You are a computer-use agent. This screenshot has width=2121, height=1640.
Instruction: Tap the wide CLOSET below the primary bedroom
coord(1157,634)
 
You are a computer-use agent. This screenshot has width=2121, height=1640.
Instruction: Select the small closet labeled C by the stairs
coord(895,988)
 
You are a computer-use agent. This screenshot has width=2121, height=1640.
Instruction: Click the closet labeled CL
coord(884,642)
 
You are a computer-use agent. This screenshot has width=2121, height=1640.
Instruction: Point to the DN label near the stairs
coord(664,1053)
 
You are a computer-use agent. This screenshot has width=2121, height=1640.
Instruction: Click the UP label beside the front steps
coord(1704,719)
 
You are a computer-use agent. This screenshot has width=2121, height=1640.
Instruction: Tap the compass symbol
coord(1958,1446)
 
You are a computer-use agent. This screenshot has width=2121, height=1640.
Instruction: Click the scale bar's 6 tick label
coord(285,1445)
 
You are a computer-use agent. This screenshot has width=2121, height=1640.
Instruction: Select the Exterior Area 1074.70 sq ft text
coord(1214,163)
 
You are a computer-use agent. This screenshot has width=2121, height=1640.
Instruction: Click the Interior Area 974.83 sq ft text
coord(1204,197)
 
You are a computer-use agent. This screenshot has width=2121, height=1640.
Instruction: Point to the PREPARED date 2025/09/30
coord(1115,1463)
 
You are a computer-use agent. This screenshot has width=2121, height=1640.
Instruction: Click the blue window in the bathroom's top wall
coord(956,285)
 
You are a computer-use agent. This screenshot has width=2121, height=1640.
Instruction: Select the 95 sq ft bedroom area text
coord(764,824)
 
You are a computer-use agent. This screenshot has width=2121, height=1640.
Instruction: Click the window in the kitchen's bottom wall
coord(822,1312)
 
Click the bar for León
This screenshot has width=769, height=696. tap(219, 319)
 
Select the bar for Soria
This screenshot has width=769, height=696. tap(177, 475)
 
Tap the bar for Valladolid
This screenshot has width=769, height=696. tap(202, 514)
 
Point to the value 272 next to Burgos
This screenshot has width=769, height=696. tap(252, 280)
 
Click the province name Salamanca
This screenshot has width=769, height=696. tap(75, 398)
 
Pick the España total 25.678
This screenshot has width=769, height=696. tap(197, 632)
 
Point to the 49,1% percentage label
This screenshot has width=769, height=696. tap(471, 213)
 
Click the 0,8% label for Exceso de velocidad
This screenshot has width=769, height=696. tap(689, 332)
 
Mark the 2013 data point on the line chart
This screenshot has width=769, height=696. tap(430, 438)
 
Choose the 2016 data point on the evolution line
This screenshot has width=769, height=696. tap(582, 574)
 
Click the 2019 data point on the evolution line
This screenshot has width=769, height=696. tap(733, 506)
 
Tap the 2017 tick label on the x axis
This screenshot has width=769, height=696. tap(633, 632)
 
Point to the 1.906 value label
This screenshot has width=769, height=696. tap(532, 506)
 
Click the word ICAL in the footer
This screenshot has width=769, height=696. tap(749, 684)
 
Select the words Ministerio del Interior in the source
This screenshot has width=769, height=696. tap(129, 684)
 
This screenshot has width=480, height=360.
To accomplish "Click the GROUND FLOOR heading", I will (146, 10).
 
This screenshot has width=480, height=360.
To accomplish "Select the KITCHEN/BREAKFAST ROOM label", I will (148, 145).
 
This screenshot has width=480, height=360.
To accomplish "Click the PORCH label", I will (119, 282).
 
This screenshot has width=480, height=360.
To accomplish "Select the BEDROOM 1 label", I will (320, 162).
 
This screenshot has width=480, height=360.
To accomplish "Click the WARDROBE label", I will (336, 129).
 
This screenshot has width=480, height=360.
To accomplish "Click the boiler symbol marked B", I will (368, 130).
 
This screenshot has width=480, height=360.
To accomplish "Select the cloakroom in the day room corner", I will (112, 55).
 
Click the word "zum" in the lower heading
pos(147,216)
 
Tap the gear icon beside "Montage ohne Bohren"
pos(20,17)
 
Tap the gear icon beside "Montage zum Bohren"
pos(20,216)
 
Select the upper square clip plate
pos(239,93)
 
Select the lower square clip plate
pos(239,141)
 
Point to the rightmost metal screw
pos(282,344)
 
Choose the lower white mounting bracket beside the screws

=== Set problem ===
Output all of the rows above verbatim, character for character, with nothing added or removed.

=== Reply to the exercise ===
You are a computer-use agent. This screenshot has width=2121, height=1640.
Instruction: Tap the wide CLOSET below the primary bedroom
coord(1157,634)
 
You are a computer-use agent. This screenshot has width=2121, height=1640.
Instruction: Select the small closet labeled C by the stairs
coord(895,988)
 
You are a computer-use agent. This screenshot has width=2121, height=1640.
Instruction: Click the closet labeled CL
coord(884,642)
 
You are a computer-use agent. This screenshot has width=2121, height=1640.
Instruction: Point to the DN label near the stairs
coord(664,1053)
 
You are a computer-use agent. This screenshot has width=2121, height=1640.
Instruction: Click the UP label beside the front steps
coord(1704,719)
 
You are a computer-use agent. This screenshot has width=2121, height=1640.
Instruction: Tap the compass symbol
coord(1958,1446)
 
You are a computer-use agent. This screenshot has width=2121, height=1640.
Instruction: Click the scale bar's 6 tick label
coord(285,1445)
 
You are a computer-use agent. This screenshot has width=2121, height=1640.
Instruction: Select the Exterior Area 1074.70 sq ft text
coord(1214,163)
 
You are a computer-use agent. This screenshot has width=2121, height=1640.
Instruction: Click the Interior Area 974.83 sq ft text
coord(1204,197)
 
You are a computer-use agent. This screenshot has width=2121, height=1640.
Instruction: Point to the PREPARED date 2025/09/30
coord(1115,1463)
 
You are a computer-use agent. This screenshot has width=2121, height=1640.
Instruction: Click the blue window in the bathroom's top wall
coord(956,285)
 
You are a computer-use agent. This screenshot has width=2121, height=1640.
Instruction: Select the 95 sq ft bedroom area text
coord(764,824)
 
You are a computer-use agent. This screenshot has width=2121, height=1640.
Instruction: Click the window in the kitchen's bottom wall
coord(822,1312)
 
Click the bar for León
This screenshot has width=769, height=696. tap(219, 319)
 
Select the bar for Soria
This screenshot has width=769, height=696. tap(177, 475)
 
Tap the bar for Valladolid
This screenshot has width=769, height=696. tap(202, 514)
 
Point to the value 272 next to Burgos
This screenshot has width=769, height=696. tap(252, 280)
 
Click the province name Salamanca
This screenshot has width=769, height=696. tap(75, 398)
 
Pick the España total 25.678
This screenshot has width=769, height=696. tap(197, 632)
 
Point to the 49,1% percentage label
This screenshot has width=769, height=696. tap(471, 213)
 
Click the 0,8% label for Exceso de velocidad
This screenshot has width=769, height=696. tap(689, 332)
 
Mark the 2013 data point on the line chart
This screenshot has width=769, height=696. tap(430, 438)
 
Choose the 2016 data point on the evolution line
This screenshot has width=769, height=696. tap(582, 574)
 
Click the 2019 data point on the evolution line
This screenshot has width=769, height=696. tap(733, 506)
 
Tap the 2017 tick label on the x axis
This screenshot has width=769, height=696. tap(633, 632)
 
Point to the 1.906 value label
This screenshot has width=769, height=696. tap(532, 506)
 
Click the word ICAL in the footer
This screenshot has width=769, height=696. tap(749, 684)
 
Select the words Ministerio del Interior in the source
This screenshot has width=769, height=696. tap(129, 684)
 
This screenshot has width=480, height=360.
To accomplish "Click the GROUND FLOOR heading", I will (146, 10).
 
This screenshot has width=480, height=360.
To accomplish "Select the KITCHEN/BREAKFAST ROOM label", I will (148, 145).
 
This screenshot has width=480, height=360.
To accomplish "Click the PORCH label", I will (119, 282).
 
This screenshot has width=480, height=360.
To accomplish "Select the BEDROOM 1 label", I will (320, 162).
 
This screenshot has width=480, height=360.
To accomplish "Click the WARDROBE label", I will (336, 129).
 
This screenshot has width=480, height=360.
To accomplish "Click the boiler symbol marked B", I will (368, 130).
 
This screenshot has width=480, height=360.
To accomplish "Select the cloakroom in the day room corner", I will (112, 55).
 
Click the word "zum" in the lower heading
pos(147,216)
 
Tap the gear icon beside "Montage ohne Bohren"
pos(20,17)
 
Tap the gear icon beside "Montage zum Bohren"
pos(20,216)
 
Select the upper square clip plate
pos(239,93)
 
Select the lower square clip plate
pos(239,141)
 
Point to the rightmost metal screw
pos(282,344)
 
Choose the lower white mounting bracket beside the screws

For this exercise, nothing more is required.